O twórczości Nadziei Artymowicz pisała prof. Teresa Zaniewska. Jej badania naukowe ogniskowały się wokół fenomenu małej ojczyzny – Podlasia i Bielska Podlaskiego. Dla prof. Teresy Zaniewskiej poezja Nadziei Artymowicz była także przykładem patrzenia na słowo z perspektywy katastroficznej. W pewnym sensie, jak mówiła Teresa Zaniewska, była to podróż w obszary dyskursu niszowego, związanego z “filozofią jaźni”, czyli z archetypem osadzonym w strukturze psychologicznej człowieka. Ogniskową wartością twórczości Artymowicz było – jak pisała prof. Teresa Zaniewska “tworzenie własnej osobowości”. (Patrz: Teresa Zaniewska, Podróż daremna. Szkice o poezji białoruskojęzycznej w Polsce, Biblioteczka Białoruskiego Stowarzyszenia Literackiego „Białowieża”, Białystok 1992 oraz Teresa Zaniewska: A dusza jest na Wschodzie: polsko-białoruskie związki literackie, Biblioteczka Białoruskiego Stowarzyszenia Literackiego „Białowieża”, Białystok 1993).

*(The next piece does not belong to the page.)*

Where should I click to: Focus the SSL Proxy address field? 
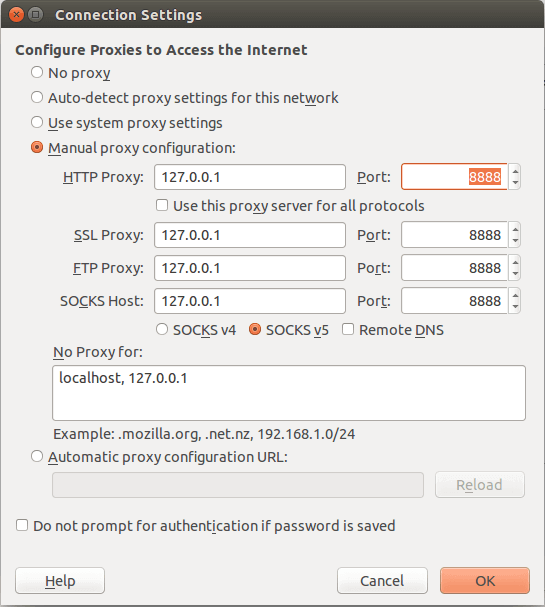click(x=250, y=235)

O poezji Nadziei Artymowicz pisała także Halina Twaranowicz analizując zwłaszcza problematykę tradycji i nowatorstwa. W procesie badawczym wykorzystywała metodę komperatywistyczną oraz opisową. Dawało to możliwość porównań aktu twórczego bielskiej autorki do twórczości innych Białowieżan (Aleś Barski, Jan Czykwin, Mira Łuksza) i szerszych odwołań do literatury białoruskiej na Białorusi drugiej połowy XX wieku, do utworów o systemie nienumerycznym Maksyma Tanka i do miniesejów, które uprawiał Aleś Razanau. Halina Twaranowicz pisała, że w literaturoznawstwie białoruskim zawsze podkreślano bielski kontekst twórczości Nadziei Artymowicz, ugruntowując jej utwory w niszowym dyskursie. Twaranowicz mówiła, że  dyskurs literacki poetki nazywano “milczeniem”. Nadzieja Artymowicz tych określeń nie zaprzeczała, prowadząc samotniczy i zamknięty przed światem tryb życia.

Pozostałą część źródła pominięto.